### WHAT TO DO
Give these lines as a JSON list of strings, one string for each line, leaving out blank lines.

Extracted data entries:
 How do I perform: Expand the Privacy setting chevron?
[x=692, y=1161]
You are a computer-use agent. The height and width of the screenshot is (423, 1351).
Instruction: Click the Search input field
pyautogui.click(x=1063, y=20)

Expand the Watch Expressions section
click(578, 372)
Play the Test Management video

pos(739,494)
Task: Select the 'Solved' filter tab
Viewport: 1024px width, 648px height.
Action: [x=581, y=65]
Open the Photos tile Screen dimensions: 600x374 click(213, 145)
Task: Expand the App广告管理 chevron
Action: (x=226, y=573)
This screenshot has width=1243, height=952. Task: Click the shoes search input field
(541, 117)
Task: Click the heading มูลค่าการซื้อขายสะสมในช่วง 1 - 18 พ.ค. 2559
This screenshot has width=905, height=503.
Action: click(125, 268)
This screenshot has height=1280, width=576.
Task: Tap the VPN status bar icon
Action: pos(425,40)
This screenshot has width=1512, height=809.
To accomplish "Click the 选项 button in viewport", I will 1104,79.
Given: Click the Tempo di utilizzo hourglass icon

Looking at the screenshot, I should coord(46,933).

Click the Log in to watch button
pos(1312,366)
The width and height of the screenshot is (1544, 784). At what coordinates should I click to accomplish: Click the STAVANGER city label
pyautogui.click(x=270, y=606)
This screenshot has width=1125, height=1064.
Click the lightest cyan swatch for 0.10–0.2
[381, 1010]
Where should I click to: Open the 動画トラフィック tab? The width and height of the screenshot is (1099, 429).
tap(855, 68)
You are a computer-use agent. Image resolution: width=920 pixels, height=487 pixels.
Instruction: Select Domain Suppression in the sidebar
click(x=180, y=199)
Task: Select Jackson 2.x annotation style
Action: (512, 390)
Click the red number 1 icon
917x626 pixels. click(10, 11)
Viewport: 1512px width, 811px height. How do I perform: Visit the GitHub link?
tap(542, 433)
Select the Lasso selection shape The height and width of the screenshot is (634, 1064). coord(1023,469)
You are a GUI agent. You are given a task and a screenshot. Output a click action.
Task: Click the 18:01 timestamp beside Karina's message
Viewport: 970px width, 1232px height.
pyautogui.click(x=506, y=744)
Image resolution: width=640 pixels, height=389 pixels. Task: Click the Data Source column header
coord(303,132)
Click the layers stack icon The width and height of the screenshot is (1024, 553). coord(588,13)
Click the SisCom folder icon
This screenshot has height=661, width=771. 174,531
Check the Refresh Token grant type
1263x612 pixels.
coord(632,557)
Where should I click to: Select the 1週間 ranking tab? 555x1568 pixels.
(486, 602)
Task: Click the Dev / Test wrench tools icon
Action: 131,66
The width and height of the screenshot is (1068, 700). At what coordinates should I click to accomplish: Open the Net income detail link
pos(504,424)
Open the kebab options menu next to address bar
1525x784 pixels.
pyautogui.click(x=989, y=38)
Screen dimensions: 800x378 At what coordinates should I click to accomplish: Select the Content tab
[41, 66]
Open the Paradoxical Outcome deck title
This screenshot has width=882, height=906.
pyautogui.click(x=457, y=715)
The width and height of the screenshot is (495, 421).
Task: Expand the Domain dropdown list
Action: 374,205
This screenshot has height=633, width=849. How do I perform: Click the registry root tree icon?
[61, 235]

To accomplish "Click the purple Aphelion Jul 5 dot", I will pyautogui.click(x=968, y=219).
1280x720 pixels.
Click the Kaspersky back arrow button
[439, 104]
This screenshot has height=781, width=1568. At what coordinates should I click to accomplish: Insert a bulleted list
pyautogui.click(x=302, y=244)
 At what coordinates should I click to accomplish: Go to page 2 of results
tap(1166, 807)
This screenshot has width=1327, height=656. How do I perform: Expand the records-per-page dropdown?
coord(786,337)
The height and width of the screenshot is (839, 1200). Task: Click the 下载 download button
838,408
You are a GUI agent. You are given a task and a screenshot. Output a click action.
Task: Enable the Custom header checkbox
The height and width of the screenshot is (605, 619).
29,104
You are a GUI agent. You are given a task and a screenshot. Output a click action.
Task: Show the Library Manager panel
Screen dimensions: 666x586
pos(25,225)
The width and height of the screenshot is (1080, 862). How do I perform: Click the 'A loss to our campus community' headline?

### THE SOLUTION
[
  " How do I perform: Expand the Privacy setting chevron?",
  "[x=692, y=1161]",
  "You are a computer-use agent. The height and width of the screenshot is (423, 1351).",
  "Instruction: Click the Search input field",
  "pyautogui.click(x=1063, y=20)",
  "Expand the Watch Expressions section",
  "click(578, 372)",
  "Play the Test Management video",
  "pos(739,494)",
  "Task: Select the 'Solved' filter tab",
  "Viewport: 1024px width, 648px height.",
  "Action: [x=581, y=65]",
  "Open the Photos tile Screen dimensions: 600x374 click(213, 145)",
  "Task: Expand the App广告管理 chevron",
  "Action: (x=226, y=573)",
  "This screenshot has width=1243, height=952. Task: Click the shoes search input field",
  "(541, 117)",
  "Task: Click the heading มูลค่าการซื้อขายสะสมในช่วง 1 - 18 พ.ค. 2559",
  "This screenshot has width=905, height=503.",
  "Action: click(125, 268)",
  "This screenshot has height=1280, width=576.",
  "Task: Tap the VPN status bar icon",
  "Action: pos(425,40)",
  "This screenshot has width=1512, height=809.",
  "To accomplish \"Click the 选项 button in viewport\", I will 1104,79.",
  "Given: Click the Tempo di utilizzo hourglass icon",
  "Looking at the screenshot, I should coord(46,933).",
  "Click the Log in to watch button",
  "pos(1312,366)",
  "The width and height of the screenshot is (1544, 784). At what coordinates should I click to accomplish: Click the STAVANGER city label",
  "pyautogui.click(x=270, y=606)",
  "This screenshot has width=1125, height=1064.",
  "Click the lightest cyan swatch for 0.10–0.2",
  "[381, 1010]",
  "Where should I click to: Open the 動画トラフィック tab? The width and height of the screenshot is (1099, 429).",
  "tap(855, 68)",
  "You are a computer-use agent. Image resolution: width=920 pixels, height=487 pixels.",
  "Instruction: Select Domain Suppression in the sidebar",
  "click(x=180, y=199)",
  "Task: Select Jackson 2.x annotation style",
  "Action: (512, 390)",
  "Click the red number 1 icon",
  "917x626 pixels. click(10, 11)",
  "Viewport: 1512px width, 811px height. How do I perform: Visit the GitHub link?",
  "tap(542, 433)",
  "Select the Lasso selection shape The height and width of the screenshot is (634, 1064). coord(1023,469)",
  "You are a GUI agent. You are given a task and a screenshot. Output a click action.",
  "Task: Click the 18:01 timestamp beside Karina's message",
  "Viewport: 970px width, 1232px height.",
  "pyautogui.click(x=506, y=744)",
  "Image resolution: width=640 pixels, height=389 pixels. Task: Click the Data Source column header",
  "coord(303,132)",
  "Click the layers stack icon The width and height of the screenshot is (1024, 553). coord(588,13)",
  "Click the SisCom folder icon",
  "This screenshot has height=661, width=771. 174,531",
  "Check the Refresh Token grant type",
  "1263x612 pixels.",
  "coord(632,557)",
  "Where should I click to: Select the 1週間 ranking tab? 555x1568 pixels.",
  "(486, 602)",
  "Task: Click the Dev / Test wrench tools icon",
  "Action: 131,66",
  "The width and height of the screenshot is (1068, 700). At what coordinates should I click to accomplish: Open the Net income detail link",
  "pos(504,424)",
  "Open the kebab options menu next to address bar",
  "1525x784 pixels.",
  "pyautogui.click(x=989, y=38)",
  "Screen dimensions: 800x378 At what coordinates should I click to accomplish: Select the Content tab",
  "[41, 66]",
  "Open the Paradoxical Outcome deck title",
  "This screenshot has width=882, height=906.",
  "pyautogui.click(x=457, y=715)",
  "The width and height of the screenshot is (495, 421).",
  "Task: Expand the Domain dropdown list",
  "Action: 374,205",
  "This screenshot has height=633, width=849. How do I perform: Click the registry root tree icon?",
  "[61, 235]",
  "To accomplish \"Click the purple Aphelion Jul 5 dot\", I will pyautogui.click(x=968, y=219).",
  "1280x720 pixels.",
  "Click the Kaspersky back arrow button",
  "[439, 104]",
  "This screenshot has height=781, width=1568. At what coordinates should I click to accomplish: Insert a bulleted list",
  "pyautogui.click(x=302, y=244)",
  " At what coordinates should I click to accomplish: Go to page 2 of results",
  "tap(1166, 807)",
  "This screenshot has width=1327, height=656. How do I perform: Expand the records-per-page dropdown?",
  "coord(786,337)",
  "The height and width of the screenshot is (839, 1200). Task: Click the 下载 download button",
  "838,408",
  "You are a GUI agent. You are given a task and a screenshot. Output a click action.",
  "Task: Enable the Custom header checkbox",
  "The height and width of the screenshot is (605, 619).",
  "29,104",
  "You are a GUI agent. You are given a task and a screenshot. Output a click action.",
  "Task: Show the Library Manager panel",
  "Screen dimensions: 666x586",
  "pos(25,225)",
  "The width and height of the screenshot is (1080, 862). How do I perform: Click the 'A loss to our campus community' headline?"
]